短 評

教育は与えられるもの?

問題意識という問題

<問題意識という問題>
 

 「何事にも問題意識を持って行動しろ」、「問題意識を持った人間になれ」といった言葉をよく耳にする。

 このような言葉をよく聞くということは、それだけ問題意識を持った人が社会には少ないということを意味している。
 なぜなら、問題意識を持った人が多くいるのなら、わざわざ問題意識を持つよう促す言葉を発する必要はないからだ。

 このことは、次の例を考えてみてもわかる。

 きちんと仕事ができていない人がきちんと仕事をするよう注意されることは、その結果、その人がきちんと仕事をやるようになるかどうかは別として、その人が受ける当然の注意である。
 一方、きちんと仕事をしている人に、同じようにきちんと仕事をするよう注意をすることは全く効果がない行為だ。むしろ逆効果である。きちんと仕事をしているのにもかかわらず、そのように注意をされた人は、注意をしてきた人に反感を持ち、きちんと仕事をしなくなる恐れもある。また、きちんと仕事をしている人に向かって、わざわざ、きちんと仕事をするよう注意する人は、常識的に考えて、ほとんどいないだろう。

 このように何かを注意されたり、促されたりするということは、その行為の対象となる人に何かが欠けていることを意味する。改めて言うまでもなく、これは、当たり前の帰結だ。

 

 問題意識を持つよう促す言葉が多いということは、問題意識を持つ人が、それだけ世の中に少ないことを意味していることがわかった。

 ここで、改めて問うてみたい。「問題意識を持つ」とは、一体どういうことを指しているのか?
 「問題意識」という言葉だけが先行して、その本質が見えてこないように私には思える。

 問題意識とは、その言葉の通り、「問題を意識すること」である。
 だが、これだけではよくわからない。私の考えでは、「問題意識を持つ」とは、「目の前にあるいくつかの出来事の中から、問題となる部分を捉え、その問題が何であるかを知ること」である。

 こういった意味を考えずに、ただ口の端をそろえて、「問題意識を持て、問題意識を持て」と唱えてもいても、全く効果がないと私は思う。
 「問題意識」という言葉の意味をしっかりと捉えるべきであろう。
 

 先程、私は、問題意識という言葉の意味を「目の前にあるいくつかの出来事の中から、問題となる部分を捉え、その問題が何であるかを知ること」と定義した。

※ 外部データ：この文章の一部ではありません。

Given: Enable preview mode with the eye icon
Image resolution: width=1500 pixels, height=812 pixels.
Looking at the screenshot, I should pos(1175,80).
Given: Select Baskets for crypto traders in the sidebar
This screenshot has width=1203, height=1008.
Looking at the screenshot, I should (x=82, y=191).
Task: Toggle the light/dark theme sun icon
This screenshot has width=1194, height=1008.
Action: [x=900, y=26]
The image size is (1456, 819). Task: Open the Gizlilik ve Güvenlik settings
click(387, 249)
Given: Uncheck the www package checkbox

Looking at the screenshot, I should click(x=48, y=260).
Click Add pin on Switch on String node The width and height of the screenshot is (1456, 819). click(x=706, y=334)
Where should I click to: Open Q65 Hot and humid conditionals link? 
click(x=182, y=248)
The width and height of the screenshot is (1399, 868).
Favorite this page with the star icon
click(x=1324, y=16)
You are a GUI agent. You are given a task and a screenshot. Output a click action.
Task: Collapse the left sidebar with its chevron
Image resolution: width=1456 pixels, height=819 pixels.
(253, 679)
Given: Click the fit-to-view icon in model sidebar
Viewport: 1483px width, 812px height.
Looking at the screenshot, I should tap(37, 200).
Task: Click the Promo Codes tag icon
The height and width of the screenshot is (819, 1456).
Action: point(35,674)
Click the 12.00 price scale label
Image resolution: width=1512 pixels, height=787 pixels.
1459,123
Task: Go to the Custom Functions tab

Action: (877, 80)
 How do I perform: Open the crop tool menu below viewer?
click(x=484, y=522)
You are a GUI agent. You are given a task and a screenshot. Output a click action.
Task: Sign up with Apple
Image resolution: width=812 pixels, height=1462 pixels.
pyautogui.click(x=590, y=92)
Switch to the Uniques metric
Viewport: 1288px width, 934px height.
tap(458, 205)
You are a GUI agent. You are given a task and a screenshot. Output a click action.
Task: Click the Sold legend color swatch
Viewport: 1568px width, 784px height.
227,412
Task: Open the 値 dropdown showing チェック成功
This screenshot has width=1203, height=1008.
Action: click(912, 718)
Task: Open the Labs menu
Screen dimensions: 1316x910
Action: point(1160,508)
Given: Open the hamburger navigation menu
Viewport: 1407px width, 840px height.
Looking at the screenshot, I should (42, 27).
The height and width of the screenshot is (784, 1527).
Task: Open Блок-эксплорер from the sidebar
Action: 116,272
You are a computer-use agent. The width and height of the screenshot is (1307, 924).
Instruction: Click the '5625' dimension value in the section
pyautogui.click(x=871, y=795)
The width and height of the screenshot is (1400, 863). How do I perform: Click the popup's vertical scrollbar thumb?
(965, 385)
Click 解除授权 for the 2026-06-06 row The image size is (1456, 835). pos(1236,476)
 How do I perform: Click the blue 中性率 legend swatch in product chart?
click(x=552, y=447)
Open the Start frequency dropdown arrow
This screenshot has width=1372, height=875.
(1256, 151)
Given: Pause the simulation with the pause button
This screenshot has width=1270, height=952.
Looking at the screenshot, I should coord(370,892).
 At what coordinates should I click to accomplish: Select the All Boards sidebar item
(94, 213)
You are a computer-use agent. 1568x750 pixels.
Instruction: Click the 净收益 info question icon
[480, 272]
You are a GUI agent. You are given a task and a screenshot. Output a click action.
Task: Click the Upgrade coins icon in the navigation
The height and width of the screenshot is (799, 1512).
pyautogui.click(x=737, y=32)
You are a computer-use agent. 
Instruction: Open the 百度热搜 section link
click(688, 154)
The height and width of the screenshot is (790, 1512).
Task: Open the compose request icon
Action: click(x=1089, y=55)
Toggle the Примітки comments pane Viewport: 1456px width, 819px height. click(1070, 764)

 この一連の行動の中で、最も大切で最も困難なことは、「目の前にある出来事の中から問題となる部分を捉えること」である。言い換えれば、「自分で問題を発見する」ということだ。

 学校教育の欠点の一つとして、「問題が必ず与えられる」ということが挙げられる。
 実社会においては、問題は決して他人から与えられない。問題は、自分自身で見つけなければならない。

 目の前にたくさんの問題があるときは、その問題を解決するために、一つひとつの問題を見極め、優先順位をつけ、取捨選択し、そして、問題の本質を見極めていかなければならない。

 問題を発見しさえすれば、解決の如何は別として、その問題の解決策を考えることができるようになる。一方、問題が見つからなかったり、特定したりできなかったら、問題の解決はおろか、その解決法でさえも考えることができない。
 

 問題を発見するために、最優先すべきすることは、次のようなことである。

 何気ない行為や当然と思っている行為が、果たして問題であるのかないのかを見極めること。将来、問題になると思われる問題を、現在の問題として捉えること。些細な問題であっても無視したり、見落としたりせず、問題として捉えること。

 このようにして問題を捉えたら、問題解決への道は大きく広がる。
 逆に、問題を問題として捉えずに、見過ごしてしまったら、その問題はますます大きな問題になってしまう。

 問題意識のある人というのは、周りの状況を的確に読み取ることができる人と言ってもよいであろう。
 このような人は、将来、どのような事態が訪れたとしても、生き残っていく可能性が高い。

 問題意識を持つよう言われる所以は、ここにあるのではないのかと思う。